In American forests, hunting was associated with increases in predator relative abundance. Given that NC hunters killed over 100,000 predators in 2018 (Table 1), this finding of higher predator relative abundance in hunted forests in NC is non-intuitive. However, light levels of hunting have been shown to increase local predator abundance through increased immigration rates (Gese, 2005) and the potential for increased reproductive output supported by scavenging of carcasses (Mateo-Tomás et al., 2015). This suggests potential indirect community-level effects of hunting through altered social systems and/or productivity of non-target species.

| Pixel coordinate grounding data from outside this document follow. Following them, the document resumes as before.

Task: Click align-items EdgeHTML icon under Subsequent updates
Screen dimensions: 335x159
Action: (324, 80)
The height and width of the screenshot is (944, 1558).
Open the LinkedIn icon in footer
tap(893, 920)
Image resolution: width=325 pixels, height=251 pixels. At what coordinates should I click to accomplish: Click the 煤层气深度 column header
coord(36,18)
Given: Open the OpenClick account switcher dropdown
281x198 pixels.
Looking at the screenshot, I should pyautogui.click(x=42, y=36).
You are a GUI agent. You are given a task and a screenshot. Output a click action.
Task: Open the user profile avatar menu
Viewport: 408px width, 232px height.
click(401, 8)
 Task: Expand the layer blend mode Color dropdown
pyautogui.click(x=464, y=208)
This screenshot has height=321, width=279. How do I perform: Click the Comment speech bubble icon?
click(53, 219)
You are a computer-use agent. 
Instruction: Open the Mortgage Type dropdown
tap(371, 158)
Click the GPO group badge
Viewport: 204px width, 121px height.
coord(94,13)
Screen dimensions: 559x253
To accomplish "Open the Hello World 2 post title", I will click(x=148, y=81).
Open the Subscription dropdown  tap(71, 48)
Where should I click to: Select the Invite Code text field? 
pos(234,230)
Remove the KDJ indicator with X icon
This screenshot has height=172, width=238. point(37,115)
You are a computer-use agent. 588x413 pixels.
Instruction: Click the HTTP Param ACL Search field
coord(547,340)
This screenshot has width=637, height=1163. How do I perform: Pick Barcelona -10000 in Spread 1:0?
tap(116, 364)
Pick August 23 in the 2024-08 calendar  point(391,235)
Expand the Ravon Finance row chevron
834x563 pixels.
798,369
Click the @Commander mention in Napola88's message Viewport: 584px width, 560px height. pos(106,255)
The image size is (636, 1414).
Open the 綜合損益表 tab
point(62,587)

There was a significant difference in the relative abundance of red foxes, one of only two species to occur at both sites. Red foxes are less common in NC and must contend with a variety of competitors (i.e., raccoon (Procyon lotor), gray fox, bobcat, coyote), unlike BW where competitors are rare. The lack of competition, an innate ability to exploit urban habitats (Bateman & Fleming, 2012) and decades of successful rabies vaccination schemes in BW (Storch, Woitke & Krieger, 2005) may benefit red fox populations. We found lower prey relative abundance in BW compared to NC yards which could be a result of higher red fox relative abundances and/or differences in the amount of food and cover present in German yards compared to American yards. Indeed, German and American yards differ substantially in their size, fencing and vegetation, with German yards tending to be smaller, fenced and highly manicured where American yards tend to be larger and unfenced with more tree cover and natural brush which may support small mammal populations.

Study limitations

Our study has some limitations on the interpretation of whether the changes in behavior and relative abundance of hunted animals we observed were caused by the differences in hunting regimes, or by other differences between the countries. The two countries differ not only in hunting style but also in landscape, human population density and yard structure which, although we took into account as much as possible, could nevertheless have affected our results. The ecology of each species could also have influenced our results, including the selection of habitats based on forage quality, presence of conspecifics or population demographic factors (e.g., age structure, density-dependence). While we were unable to account for these factors in the present study, we suggest that further research into their effect on fear-based responses is warranted. Finally, population-specific adaptation should be considered when extending our results to other areas. For example, boars in urban Berlin, where it is difficult or imposible to hunt them, use more urban landscape than in our study area (Stillfried et al., 2017) which could lead to different fear-based responses to humans. This highlights the need for broader study of wildlife and hunting systems to improve our understanding of how hunting practices and human disturbance interact to affect the distribution, abundance and behavior of wildlife populations.